Text —
..........

I think this is partly true of some — today unfortunately perhaps most — humans. Though to be more precise I’d formulate it like this: Many humans today — by habit — function cognitively in an analogous way to LLMs; rather than interacting at the level of understanding, depth, and meaning, they merely regurgitate semantically valid linguistic constructions pieced together from sources they have read or listened to previously.
Such humans (and LLMs) are functioning in language like a sophisticated parrot. All manner of clever AND USEFUL (like a tool is useful) results are born of this type of surface rearrangement of language. Unfortunately this mode of linguistic functioning is bereft of everything meaningfully rich and deep that human minds are capable of. Not only is it not “completely understand[ing]”, it’s not understanding at all; there’s specifically no understanding going on there. Like Oakland, there’s no there there. It’s also exactly NOT ‘sentience’ (or even anywhere in the same ballpark) in the sense that most people intend and understand that word. And it’s not “close” or “getting there” because there is no pathway from rearranging linguistic symbols to sentience; it’s a different thing altogether.

..........

Study material —
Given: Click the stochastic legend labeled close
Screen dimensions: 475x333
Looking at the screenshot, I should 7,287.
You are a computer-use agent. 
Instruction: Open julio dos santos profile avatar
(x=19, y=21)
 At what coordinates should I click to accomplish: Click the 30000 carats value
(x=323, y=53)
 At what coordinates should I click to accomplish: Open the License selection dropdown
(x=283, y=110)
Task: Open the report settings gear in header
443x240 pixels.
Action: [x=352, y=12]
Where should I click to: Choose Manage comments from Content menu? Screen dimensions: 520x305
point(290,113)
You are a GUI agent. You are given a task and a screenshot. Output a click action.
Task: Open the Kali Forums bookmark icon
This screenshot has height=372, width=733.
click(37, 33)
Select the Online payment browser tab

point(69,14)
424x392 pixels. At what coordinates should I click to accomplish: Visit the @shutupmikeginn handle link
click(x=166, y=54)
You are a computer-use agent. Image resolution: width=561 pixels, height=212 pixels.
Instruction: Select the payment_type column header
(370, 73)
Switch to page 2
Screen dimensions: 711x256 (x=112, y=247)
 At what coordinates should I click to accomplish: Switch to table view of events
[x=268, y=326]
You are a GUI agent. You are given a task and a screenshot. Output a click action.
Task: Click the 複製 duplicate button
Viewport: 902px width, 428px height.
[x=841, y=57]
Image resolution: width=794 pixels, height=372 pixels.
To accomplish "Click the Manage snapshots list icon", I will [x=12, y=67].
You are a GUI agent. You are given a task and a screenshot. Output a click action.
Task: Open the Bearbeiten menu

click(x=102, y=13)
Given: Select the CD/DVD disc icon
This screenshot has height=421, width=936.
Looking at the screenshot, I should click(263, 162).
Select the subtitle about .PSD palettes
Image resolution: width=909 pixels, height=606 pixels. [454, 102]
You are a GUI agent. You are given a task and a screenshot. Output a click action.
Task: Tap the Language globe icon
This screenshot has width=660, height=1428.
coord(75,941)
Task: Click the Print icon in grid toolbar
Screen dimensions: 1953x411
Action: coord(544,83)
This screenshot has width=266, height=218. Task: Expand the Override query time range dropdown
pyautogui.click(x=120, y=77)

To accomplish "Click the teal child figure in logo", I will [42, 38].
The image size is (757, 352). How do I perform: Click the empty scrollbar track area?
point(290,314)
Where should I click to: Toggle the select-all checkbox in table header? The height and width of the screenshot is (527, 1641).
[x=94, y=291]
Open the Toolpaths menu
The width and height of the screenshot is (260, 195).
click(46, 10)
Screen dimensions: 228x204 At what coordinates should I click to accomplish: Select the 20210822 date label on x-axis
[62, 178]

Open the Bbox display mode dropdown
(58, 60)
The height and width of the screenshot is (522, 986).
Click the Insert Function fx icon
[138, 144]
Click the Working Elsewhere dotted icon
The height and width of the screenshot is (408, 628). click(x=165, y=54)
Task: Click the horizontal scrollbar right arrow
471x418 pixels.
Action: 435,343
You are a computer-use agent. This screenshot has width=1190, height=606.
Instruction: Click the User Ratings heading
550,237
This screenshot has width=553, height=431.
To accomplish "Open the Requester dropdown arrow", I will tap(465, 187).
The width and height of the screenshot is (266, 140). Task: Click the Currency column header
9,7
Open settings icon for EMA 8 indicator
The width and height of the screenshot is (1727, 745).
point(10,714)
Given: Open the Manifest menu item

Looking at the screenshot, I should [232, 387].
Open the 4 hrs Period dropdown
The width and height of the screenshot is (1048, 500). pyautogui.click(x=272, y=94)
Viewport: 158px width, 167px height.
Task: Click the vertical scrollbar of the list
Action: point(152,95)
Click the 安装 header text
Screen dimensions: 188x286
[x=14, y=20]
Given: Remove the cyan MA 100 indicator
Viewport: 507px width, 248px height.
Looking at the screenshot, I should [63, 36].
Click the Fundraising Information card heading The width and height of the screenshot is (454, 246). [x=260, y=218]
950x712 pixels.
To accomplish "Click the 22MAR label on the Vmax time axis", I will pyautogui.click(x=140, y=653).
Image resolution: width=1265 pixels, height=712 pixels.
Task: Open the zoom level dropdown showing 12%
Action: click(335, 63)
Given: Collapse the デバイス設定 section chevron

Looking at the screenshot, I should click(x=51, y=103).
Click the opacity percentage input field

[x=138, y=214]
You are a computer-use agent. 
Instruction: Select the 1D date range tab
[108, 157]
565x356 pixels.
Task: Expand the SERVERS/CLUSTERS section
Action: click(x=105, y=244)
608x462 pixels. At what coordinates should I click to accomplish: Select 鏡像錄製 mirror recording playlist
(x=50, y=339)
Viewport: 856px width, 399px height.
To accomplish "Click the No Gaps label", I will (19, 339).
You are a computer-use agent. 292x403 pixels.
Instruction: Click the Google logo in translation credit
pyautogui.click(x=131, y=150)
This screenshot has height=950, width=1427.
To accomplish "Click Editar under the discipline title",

..........

Brief A —
Transcribe the part of the essay on language models and understanding that begins at the words "I think this" and ends after "listened to previously.".
Brief B —
Write the next part of the essay on language models and understanding, picking up after its final sentence.

Exercise result A —
I think this is partly true of some — today unfortunately perhaps most — humans. Though to be more precise I’d formulate it like this: Many humans today — by habit — function cognitively in an analogous way to LLMs; rather than interacting at the level of understanding, depth, and meaning, they merely regurgitate semantically valid linguistic constructions pieced together from sources they have read or listened to previously.

Exercise result B —
Artificial intelligence (today) is perfectly termed; it’s precisely not authentic intelligence. It’s a facsimile; a clever and useful simulacra (in the exact sense of Baudrillard). I don’t know of any reason that authentic intelligence or sentience — a self capable of something you could call understanding — could not be instantiated in man-made machines. But LLMs are not that and will never be that; they are something altogether different from that.
The fact that many sentient humans function so often as artificial intelligences does not mean that LLM’s are close to sentient. On the contrary, what it means is that humans en masse still have a lot to learn about being human.